Exercise of discretion

  1. In the current matter, the requirements of subsection 47(1) of the RT Act were made out, and the Tribunal had the discretionary power to make the termination and possession order sought.

  2. In deciding how to exercise that discretion, I considered the particular circumstances of the respondent’s case.  I was satisfied that maintaining her home, which is familiar to her older children and located close to her mother, was very important for the reasons she had detailed in her evidence.  The ability to point to her secure housing was an important factor in her application for parole, and if she no longer occupied these premises she would have to apply for emergency or other housing, potentially setting back her parole application.  Further, any alternative housing might not meet the respondent’s needs for contact with her children and proximity to her mother, and her wish to provide a residence for her daughter and grandson.

  3. On the other hand, the applicant’s circumstances in managing scarce public housing resources in the ACT also are important.  The respondent’s premises would sit unoccupied for the duration of her two year sentence, unless and until she was granted parole and released on that basis sometime in or after January 2015.  The Tribunal faced making a decision about possession of the premises at roughly the halfway point of the sentence.  The question of parole was live, and undetermined.

  4. In all of the circumstances of the case, I considered that it would be appropriate to terminate the tenancy, except for the imminent prospect of the tenant being released on parole and able to resume her occupation of the premises. 

  5. I was concerned that because of the time taken for the matter to come on for hearing, I was considering making a termination and possession order only a matter of 7 weeks prior to the tenant being released from custody and herself able to resume her occupation of the premises.  If the ‘end’ sought by the applicant lessor was effective use of public housing stock which was otherwise sitting vacant, it seemed to me disproportionate and unreasonable to interfere with the tenants home at this late stage for the sake of the premises being occupied for such a short period of time. 

  6. The practical difficulties of arranging to move out of premises while incarcerated, the length of time required for those arrangements to be undertaken, and the potential costs to the lessor and tenant of making those arrangements, also had to be balanced against the benefit of the lessor being able to re-let the property on an earlier date than the respondent would resume occupation. 
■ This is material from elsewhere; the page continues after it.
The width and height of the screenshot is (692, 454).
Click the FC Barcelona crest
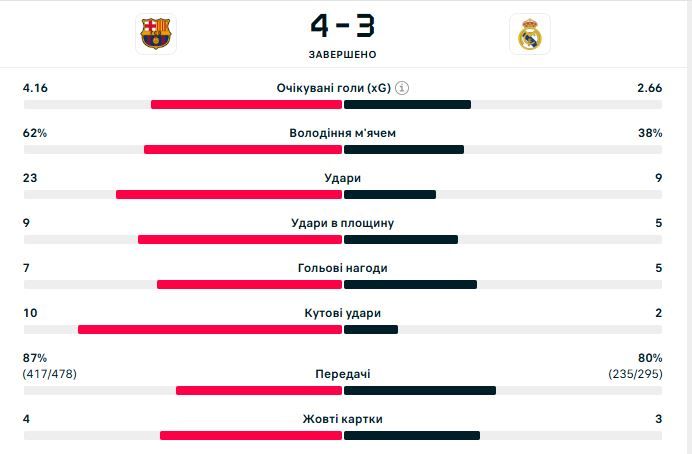[x=155, y=34]
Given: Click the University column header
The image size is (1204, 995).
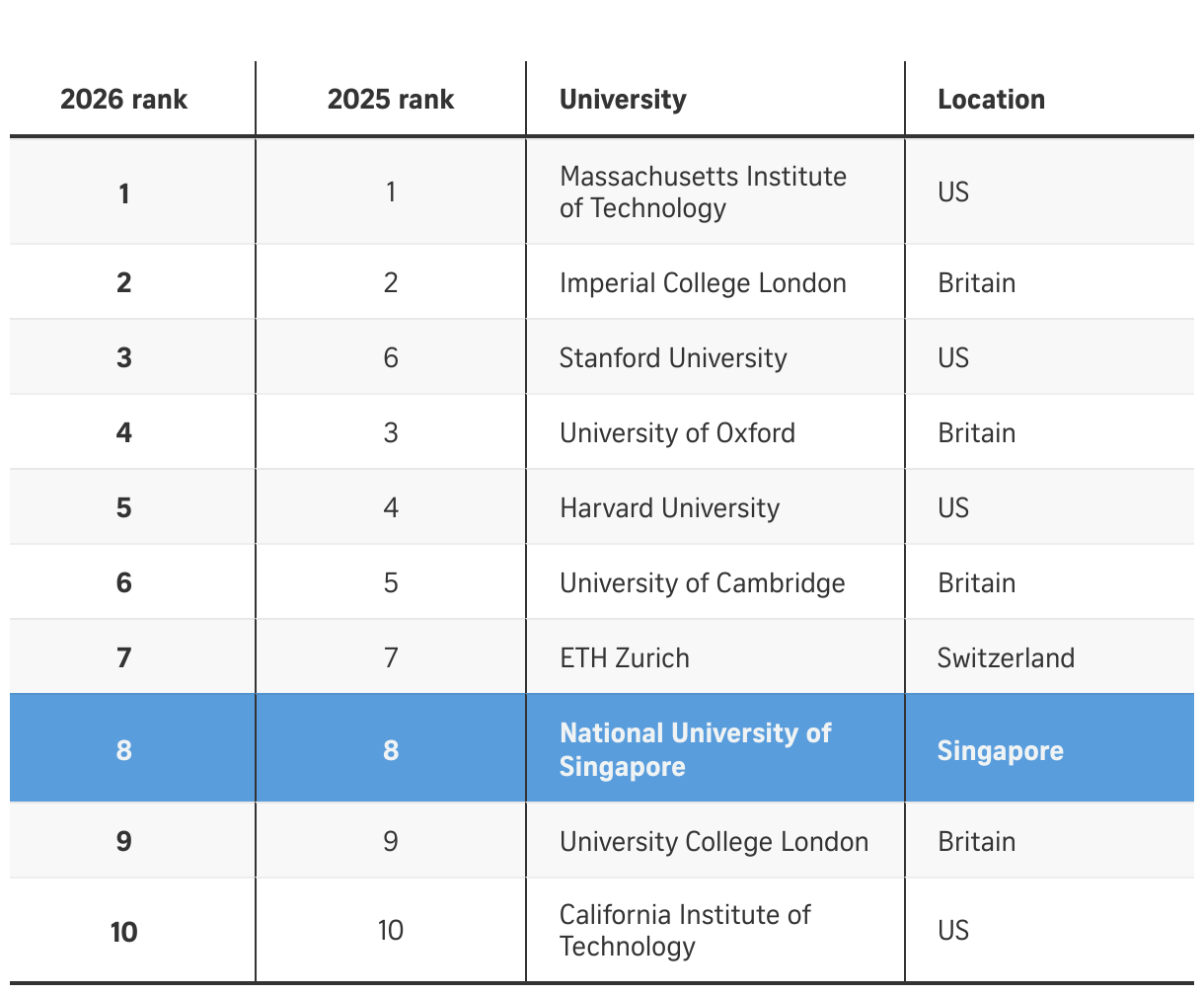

  7. Because of the uncertainty surrounding the respondent’s release from custody, I advised the parties representatives on 24 November 2014 that if the decision of the SAB was to grant the respondent parole effective in January 2015 – some 7 weeks distant – I would dismiss the application for a termination and possession order.  However, if the parole application was unsuccessful, I would make a termination and possession order as sought.

  8. When the matter came before the Tribunal on 17 December 2014 the respondent’s representative advised the Tribunal that the decision of the SAB had been to refuse the respondent’s application for parole.  It was anticipated that the respondent would undertake some further courses, as these were available, and apply for parole as soon as was considered practicable.  This would not however be until sometime after the date in January 2015.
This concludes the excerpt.